On a different level, it’s the same reason being one half of the headlining act in his home state doesn’t get much of an emotional response from Miller either. Whether he’s fighting as part of the main event in East Rutherford or the first fight of the night in Butte, Montana, the workmanlike lightweight with a 21-3 record is still going to approach the task at hand the same.
“As a fight, it’s the same thing,” says Miller matter-of-factly. “When I think of it as fighting my opponent and what it’s going to be like that night, it’s the same as any other thing — the door closes behind me, and my vision doesn’t extend beyond that cage.

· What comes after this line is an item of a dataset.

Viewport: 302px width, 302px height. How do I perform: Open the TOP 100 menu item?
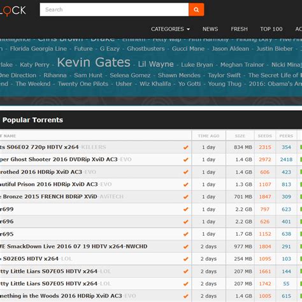[x=271, y=29]
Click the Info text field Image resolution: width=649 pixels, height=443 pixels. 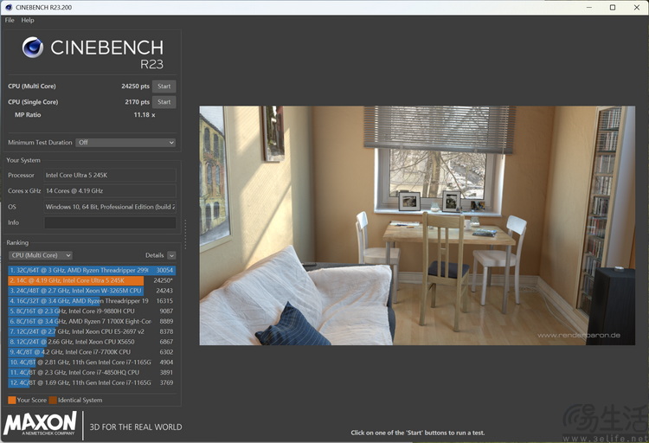point(110,222)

I’m still getting locked inside of a chain-link fence with another guy who has been training for months to punch me in the face.
“There has been a larger media presence because of being on FOX and being the main event, and in this area, so there is more to it than normal, but that’s what I want.”
Some fighters make no effort to hide their contempt for the media obligations that accompany being a UFC fighter. As he explains the taxing and sometimes frustrating schedule of events that awaits him during Fight Week, it’s clear that Miller would prefer to be anywhere else during his final few days of weight cutting, but the consummate professional will take his seat at the pre-fight press conference, and fulfill his obligation with a smile on his face.
After all, it’s a requirement when you rise to the position of potential title challenger and main event fighter, and that’s a position Miller is happy to hold at this point in his career.
“There’s been some media and stuff, but it hasn’t been a burden. Fight week is definitely going to be a little more hectic, and that’s when it counts; that’s when it will have an effect. Even the first couple days are easy, but it’s the day before weigh-ins when it starts.
“That’s usually when there is a decent amount of media going on, and that’s when we start feeling it. We as fighters usually do a good job of hiding it because it starts to take a toll on you, and you start to feel a little miserable. When the weight starts coming down, you’re a little bit anxious, a little bit antsy, and a little short, but it’s all part of the job.”
While making nice with the media is a piece of what he does for a living, stepping in the cage with Diaz on Saturday night is where he’ll really earn his keep, and potentially the title shot that has eluded him thus far.
The younger half of the Diaz Brothers has looked impressive since dropping back down to the 155-pound ranks following back-to-back losses in the welterweight division in the first half of 2011. Precise boxing, high punch counts, and a slick ground game have fueled his successful return; the same recipe that has turned his brother Nick into one of the top pound-for-pound fighters in the sport today.
Though he admits that Diaz will be a difficult challenge once the cage door closes, Miller is buoyed by the fact that the talented trash talker who won Season five of The Ultimate Fighter has struggled against opponents with a skill set similar to the one he will carry into the Octagon on May 5 at the IZOD Center.
“Nate is a very tough fight for anybody in this weight class; he’s as tough as they come, and very well trained. His boxing in his last fight was awesome, and cardio-wise, his volume of punches that he threw was pretty incredible to watch. He’s good on the mat too, so it’s a tough fight.
“I have some similar characteristics to guys that have beaten him, so that keeps my confidence up to where I know I just have to go in and fight my fight, do what I’m capable of, and put it to him because he has shown that little bit of weakness. It’s about trying to capitalize on that.”
Miller will be ready to put in an honest day’s work come fight night, just as he has in each of his previous 12 trips inside the Octagon. As for how he intends to deal with the trash talk that is likely headed his way in the days leading up to the fight, and once he and Diaz are alone in the cage?
“I honestly haven’t worried about it. I just completely disregard it, so it doesn’t matter to me. It’s not going to get a rise out of me.”
Listening to trash talk isn’t part of the job description.